Kekuatan Dahsyat Dari Allah
Sumber gambar: http://tipsyoman.blogspot.com/ |
Mimpi, sebuah kata yang sangat
mudah untuk diucapkan namun sangat susah untuk diwujudkan. Bahkan, bagi
sebagian orang mimpi adalah sebuah api yang berkobar dan menyala, namun
kobarannya hanya sesaat dan tidak bertahan lama. Itulah alasan mengapa banyak
orang yang begitu bersemangat untuk mewujudkan mimpi dan harapannya dan
kemudian ia tidak melanjutkan mimpinya atau pindah kepada hal lain karena dia
rasa mimpinya hanyalah harapan yang tidak mungkin , tidak rasional, atau bukan
takdir bagi dia.
Meskipun
demikian, tidak semua orang memiliki pandangan demikian. Ada pula orang yang
tetap kukuh bertahan dengan cita citanya meskipun itu susah. Pringga adalah
salah satu dari kesekian orang tersebut. Terlahir dari keluarga yang biasa
biasa, Pringga bercita cita ingin melanjutkan ke fakultas kedokteran di salah
satu universitas negeri di Kota Malang. Bagi kebanyakan orang termasuk penulis
sendiri waktu itu, mimpi Pringga terbilang cukup bernyali sekali, pasalnya
Pringga adalah siswa yang kurang bias dalam pelajaran eksak, terutama
matematika dan fisika. Padahal untuk
dapat menembus tes masuk perguruan tinggi negeri saingannya cukup ketat,
terutama fakultas-fakultas yang diminati seperti fakultas kedokteran. Sehingga,
kemampuan akademik sangat menunjang untuk keberhasilan dalam tes. Tidak hanya
itu, fakultas kedokteran tergolong fakultas dengan biaya yang terbilang mahal.

- [BLOK DATA]
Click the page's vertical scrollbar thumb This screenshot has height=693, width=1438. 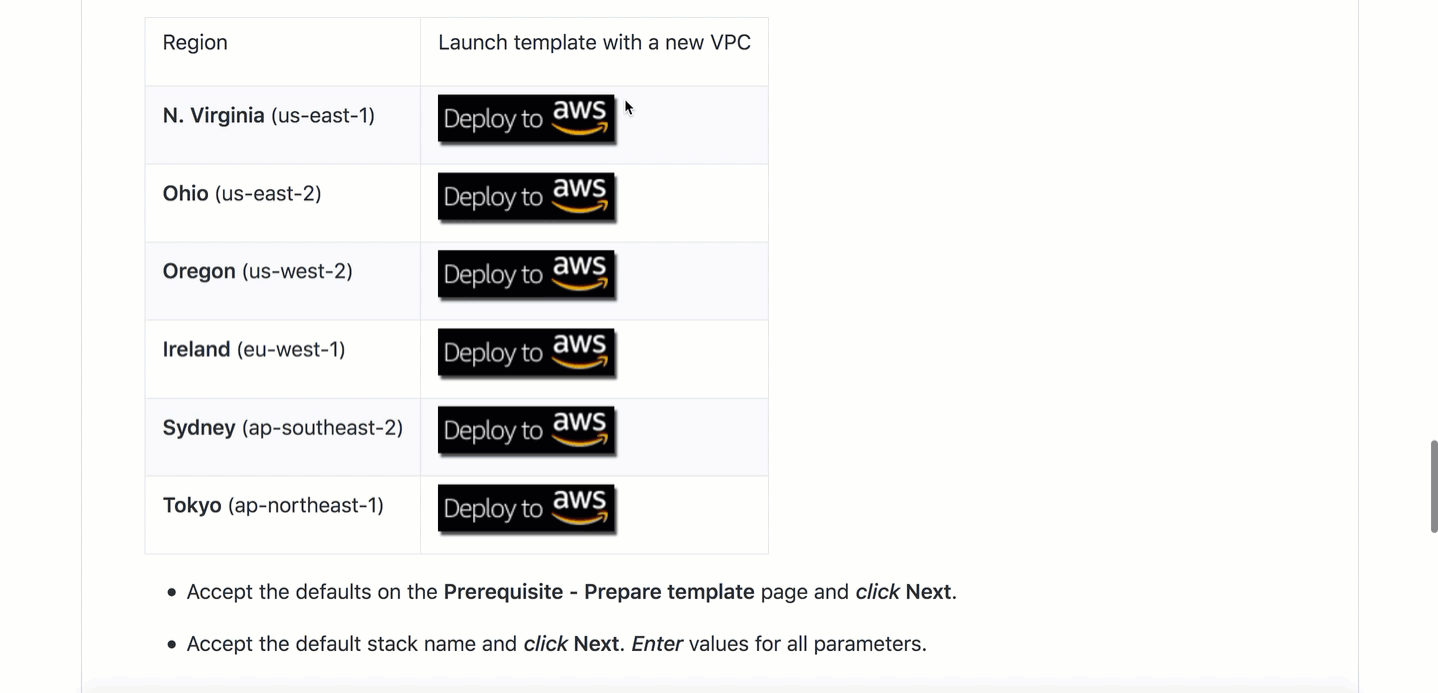coord(1433,486)
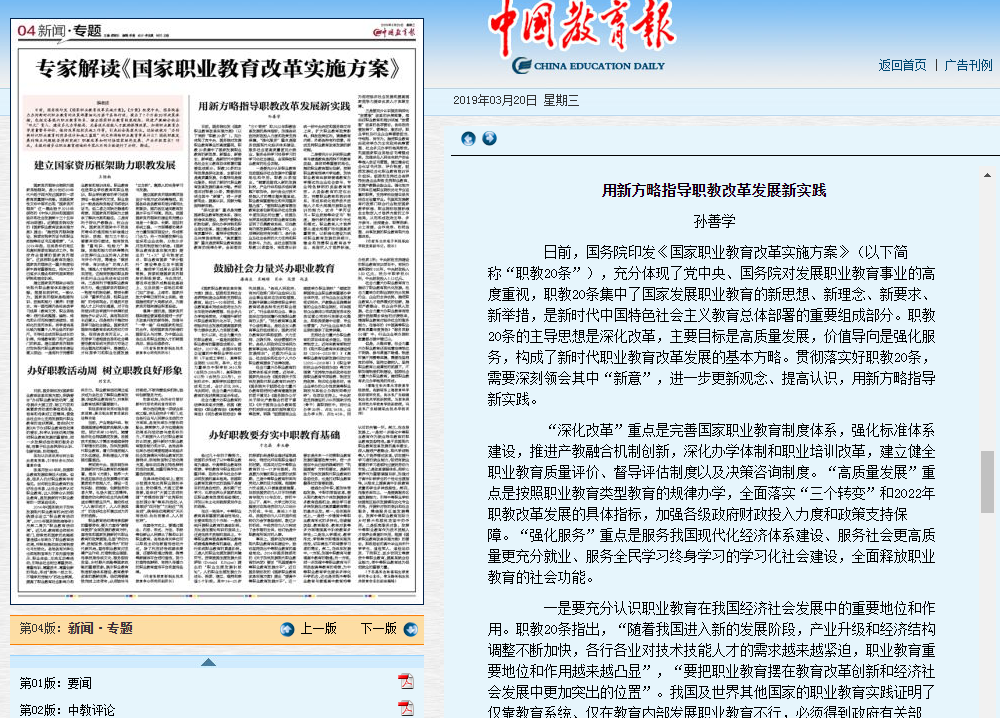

- [SOAL TUGAS 1] Menurut teks kutipan, di fakultas dan kota mana Pringga ingin melanjutkan studi?
- [SOAL TUGAS 2] Terjemahkan kalimat dari teks kutipan ini ke dalam bahasa Inggris: "Tidak hanya itu, fakultas kedokteran tergolong fakultas dengan biaya yang terbilang mahal."
- [SOAL TUGAS 3] Ringkas paragraf teks kutipan yang diawali "Meskipun demikian, tidak semua orang" menjadi daftar poin yang memuat fakta utamanya.

- [JAWABAN TUGAS 1] Di fakultas kedokteran salah satu universitas negeri di Kota Malang.

- [JAWABAN TUGAS 2] Not only that, the faculty of medicine is classed as a faculty with fairly high costs.

- [JAWABAN TUGAS 3]
- Ada orang yang tetap kukuh pada cita-citanya walaupun sulit, dan Pringga salah satunya.
- Pringga lahir dari keluarga biasa dan ingin kuliah di fakultas kedokteran sebuah universitas negeri di Kota Malang.
- Banyak orang, termasuk penulis pada waktu itu, menganggap mimpi tersebut sangat bernyali karena Pringga lemah dalam pelajaran eksak, terutama matematika dan fisika.
- Persaingan tes masuk perguruan tinggi negeri cukup ketat, terutama di fakultas yang diminati seperti kedokteran, sehingga kemampuan akademik sangat menentukan keberhasilan.
- Biaya di fakultas kedokteran juga tergolong mahal.